After adjusting their models for income, education level, age, physical activity, number of chronic conditions, gender, and current smoking status, they observed four broad patterns:
- The measuring scale matters. The optimal level of nutrient intake was dependent on the aging metric used. Elevated protein intake improved or depressed some aging parameters, whereas elevated carbohydrate levels improved or depressed others.
- Sometimes “average” is best. There were cases where mid-range levels of nutrients performed well for many outcomes (i.e., arguing against a simple more or less is better perspective).
- Extreme diets aren’t the best. There’s broad tolerance in the human body for nutrient intake patterns that don’t deviate too much from what’s considered normal in society.
- Nutritional balance matters. Optimal levels of one nutrient often depend on levels of another nutrient (e.g., vitamin E and vitamin C. For decades studies have shown that these two vitamins work together to protect one another and increase overall effectiveness). Simpler analytical approaches are insufficient to capture such associations.
After analyzing all the complex data, researchers came up with a more complex answer…
One Size Diet Really Doesn’t Fit All
The results of this study are consistent with earlier experimental work in laboratory mice showing, as previously referred to, that high-protein diets may accelerate aging earlier in life but are beneficial in later life.
Senior author Alan Cohen commented, saying, “Our approach presents a roadmap for future studies to explore the full complexity of the nutrition-aging landscape.
“This study…provides further support to the importance of looking beyond a single nutrient at a time as the one size fits all response to the age-old question of how to live a long and healthy life.
“…the qualitative finding that there are no simple answers to optimal nutrition is likely to hold up: it was evident in nearly all our analyses, from a wide variety of approaches, and is consistent with evolutionary principles and much previous work.”

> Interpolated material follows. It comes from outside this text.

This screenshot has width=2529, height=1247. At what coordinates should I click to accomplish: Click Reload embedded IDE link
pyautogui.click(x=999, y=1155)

This research is interesting and, in my opinion, makes sense. Over the years numerous alternative doctors have pointed to the fact that the average person has a harder time digesting protein with age, so therefore, a person may need more protein as they get older.
The research is still ongoing, of course, but I think it makes sense to increase your protein intake as you age. I’m not talking about eating more burgers and steaks but instead choosing healthy protein sources such as beans and legumes, nuts, eggs, and lean meats such as fish and chicken. Dairy products, in reasonable amounts, are also good sources of protein.